Members of a local civic panel say the city is taking a wrong turn by planning to ban traffic from going down Flatbush and Utica avenues from Avenue S, claiming bureaucrats misunderstood them when they asked them to calm traffic two blocks away.
Members of Community Board 18 say they think city officials got confused last month when they met with them to discuss problems at the neighborhoods deadliest intersection — Avenue U and Flatbush, where three pedestrians were killed and several dozen car accidents occurred in 2009, according to a Crash-Stat map provided by Transportation Alternatives, a pro-pedestrian and bicycle group.
They claim that the city’s takeaway from that meeting was to ban all turns off Avenue S at both Flatbush and Utica avenues— forcing motorists to take a side street if they want to get from S onto two of the borough’s main arteries.

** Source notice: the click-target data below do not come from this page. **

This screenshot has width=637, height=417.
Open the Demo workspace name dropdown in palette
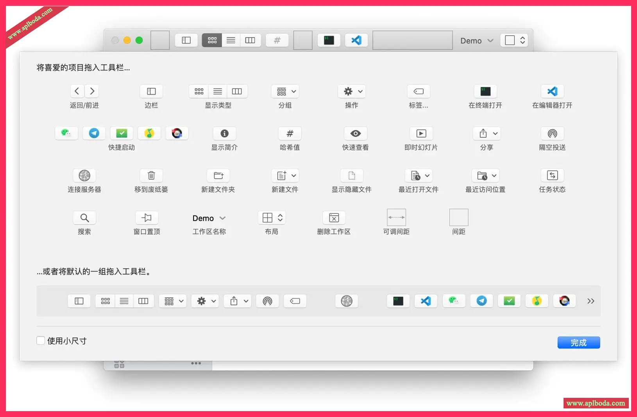click(x=209, y=218)
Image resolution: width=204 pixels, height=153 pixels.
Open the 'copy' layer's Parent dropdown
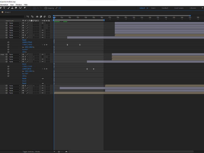pyautogui.click(x=15, y=54)
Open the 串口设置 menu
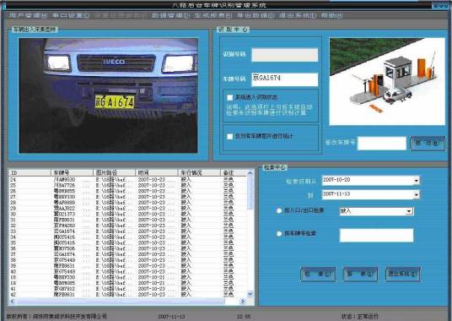 (71, 15)
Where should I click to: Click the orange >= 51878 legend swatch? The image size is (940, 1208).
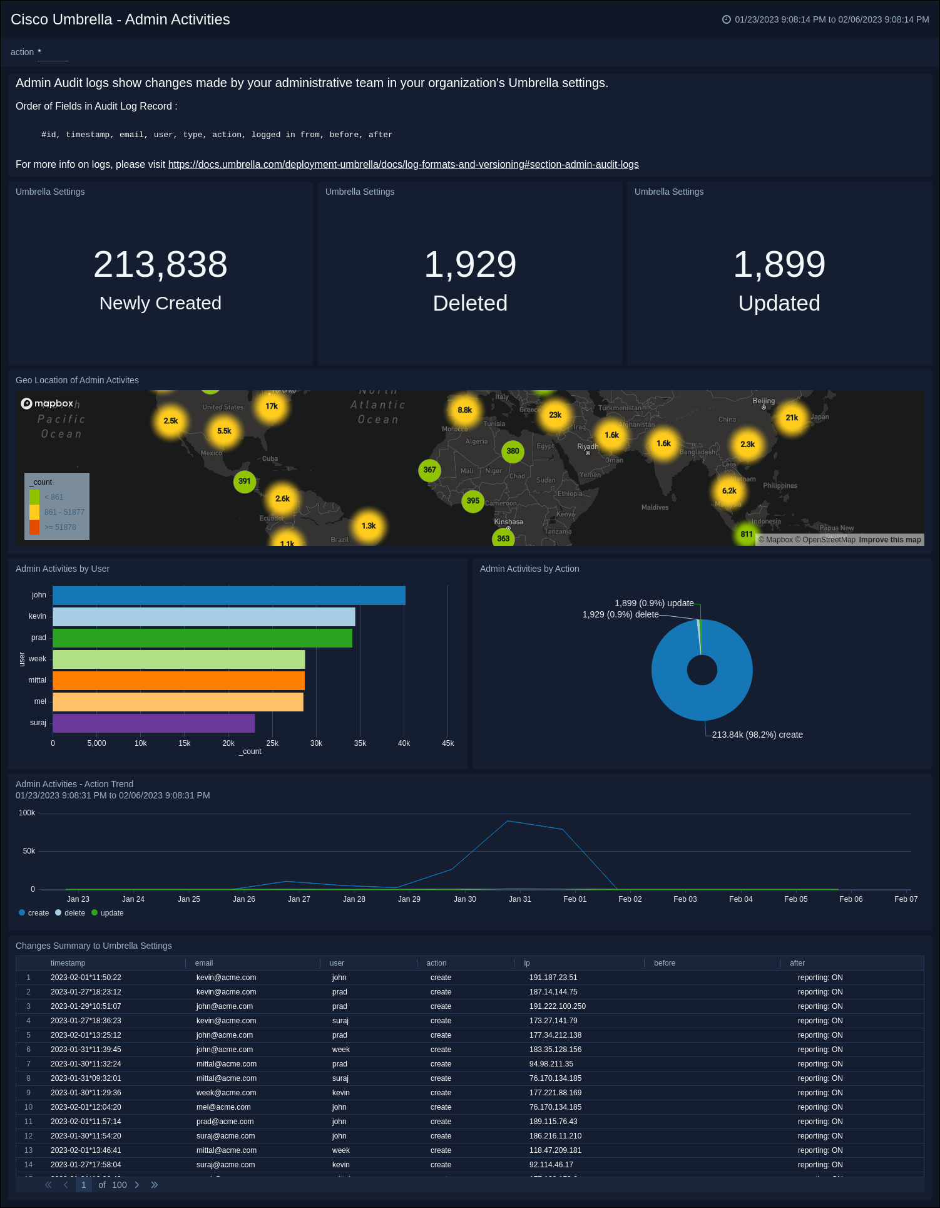coord(34,527)
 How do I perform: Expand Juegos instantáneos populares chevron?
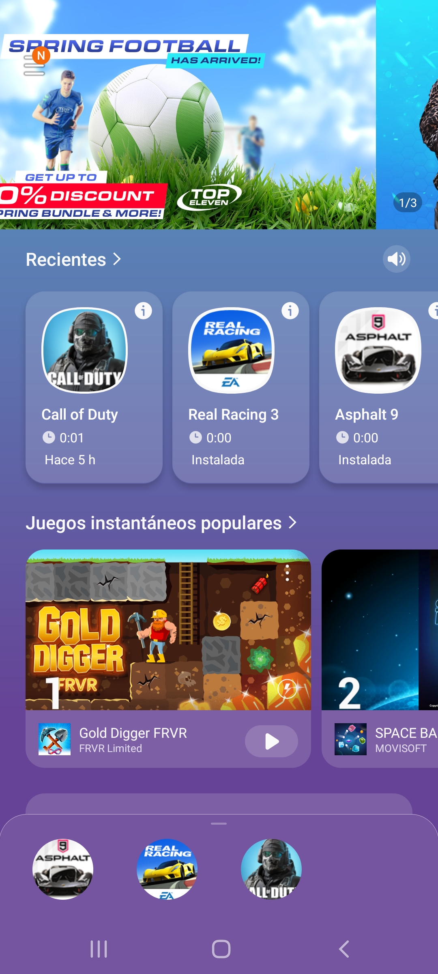(293, 522)
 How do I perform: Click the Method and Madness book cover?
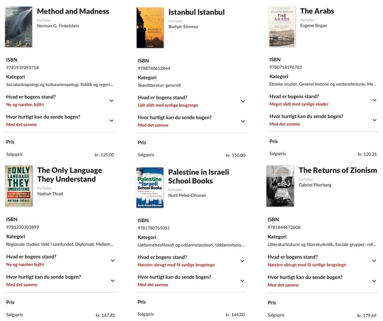[18, 27]

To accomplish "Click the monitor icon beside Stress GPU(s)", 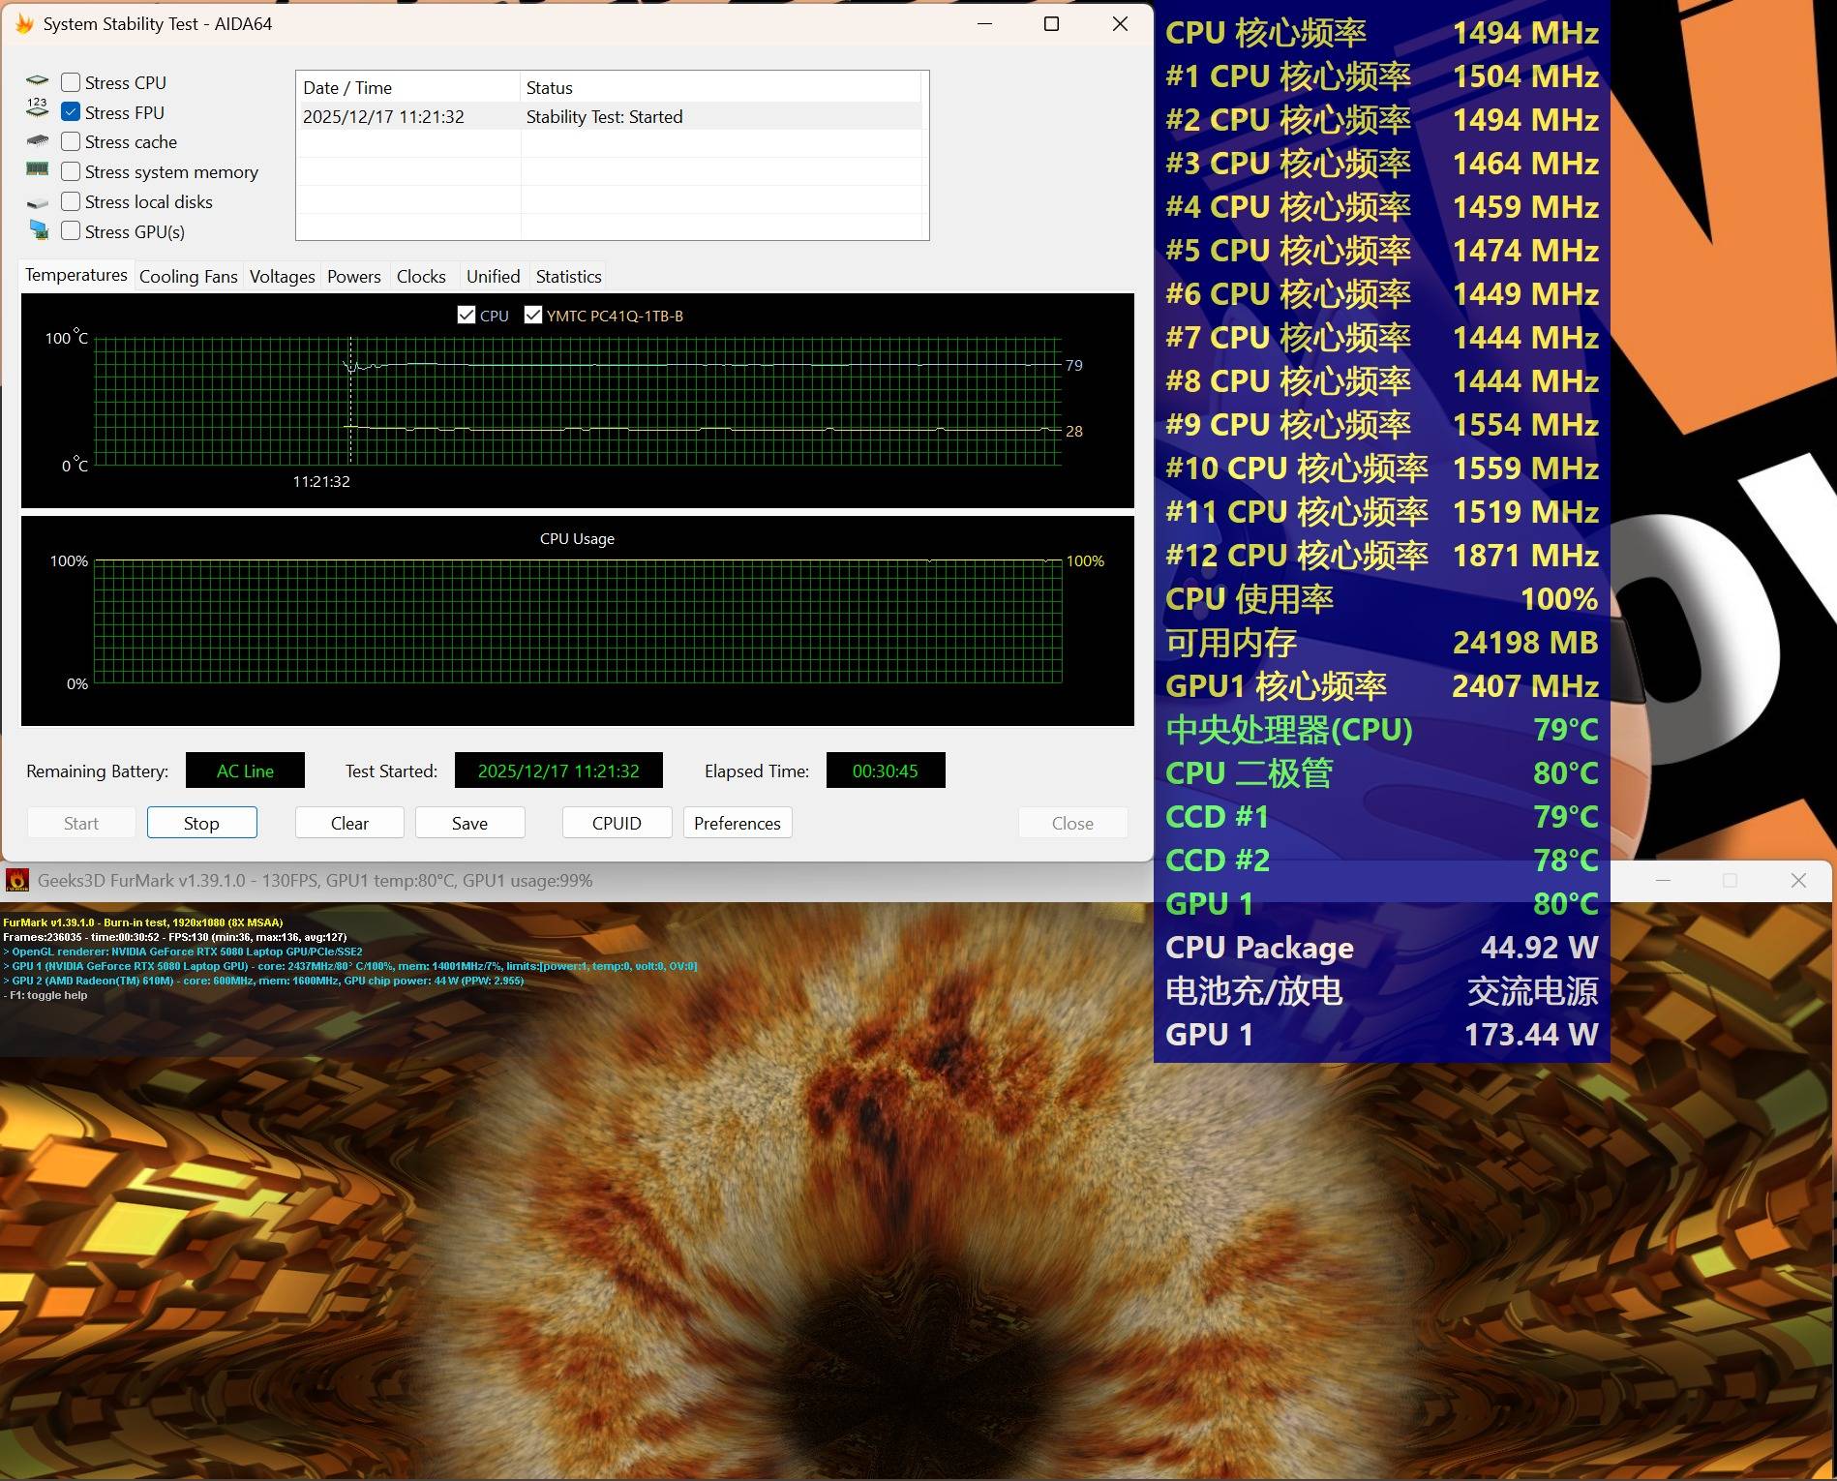I will [39, 230].
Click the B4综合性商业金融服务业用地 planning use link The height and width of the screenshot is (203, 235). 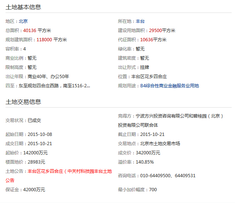[169, 86]
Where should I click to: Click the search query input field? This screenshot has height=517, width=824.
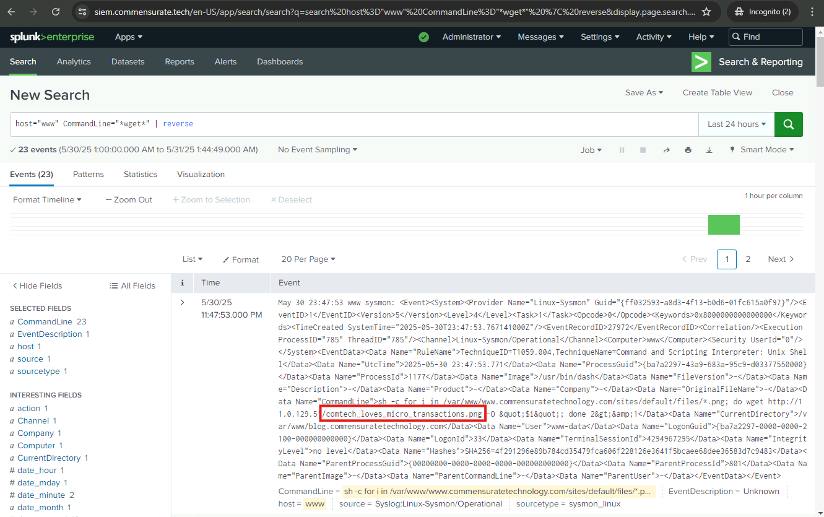[353, 124]
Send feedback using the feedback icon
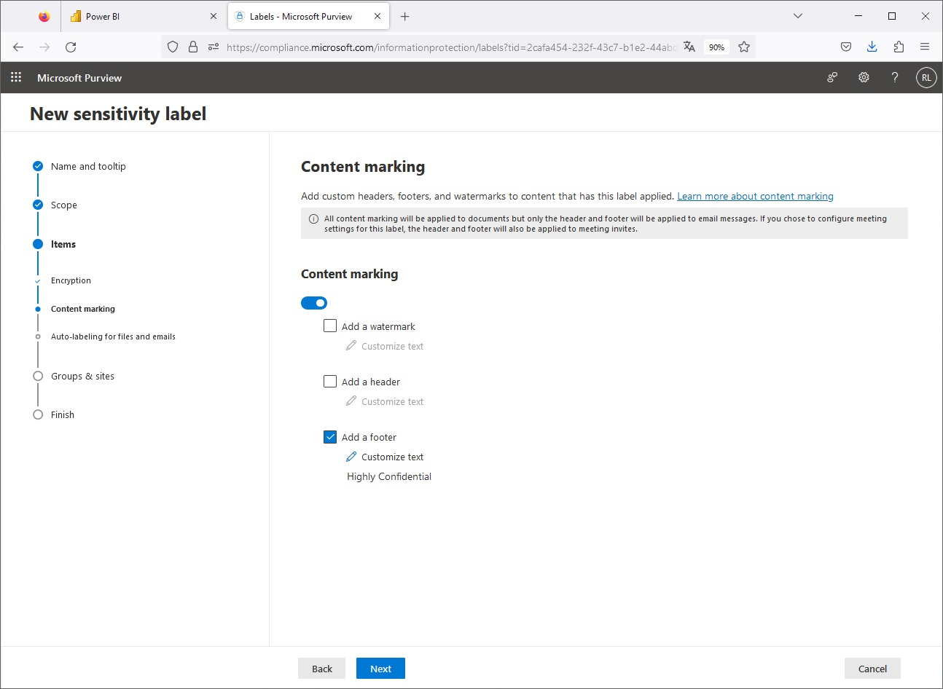 coord(832,77)
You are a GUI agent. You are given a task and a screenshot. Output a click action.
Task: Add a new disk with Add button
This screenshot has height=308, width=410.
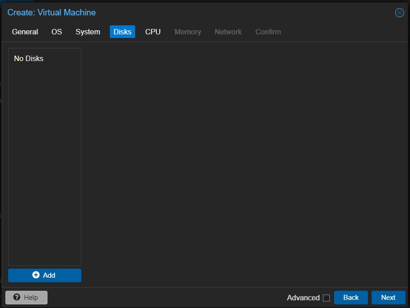click(45, 275)
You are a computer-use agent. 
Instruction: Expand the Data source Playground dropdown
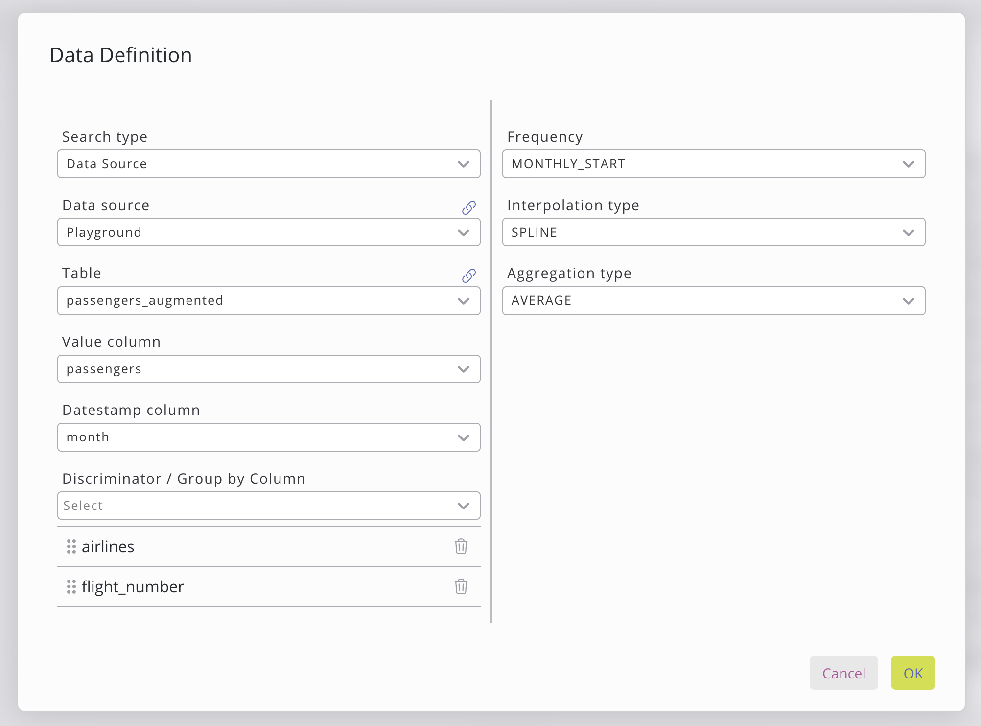click(x=268, y=232)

“I think they missed the boat on this one,” said CB18 District Manager Dottie Turano, who announced the city’s Avenue S plans at the board’s monthly meeting on Nov. 16. “Sometimes I wonder if all of these guys [in the Department of Transportation] are on the same page.”
Board member John Manzola agreed.
“When you give the city a problem to solve, sometimes they fix the problem well and sometimes they do it terribly,” he said. “This is one of those terrible times.”
But a Department of Transportation spokesman said that the plans for Avenue S aren’t set in stone, and they are simply based on recommendations made at the October meeting.
“It was neither a DOT suggestion nor a DOT proposal to ban any turns from Avenue S, but rather a recommendation from an audience member,” the spokesman said. “We will take it, and several other ideas, into consideration once we begin our analysis.”
During their discussions a month ago, board members said they did request a pedestrian walkway across Flatbush Avenue at Avenue U, but city officials said that neck downs and more signage — like the no left- or right- turn signs expected to be placed on Avenue S — would alleviate traffic concerns and keep people safe.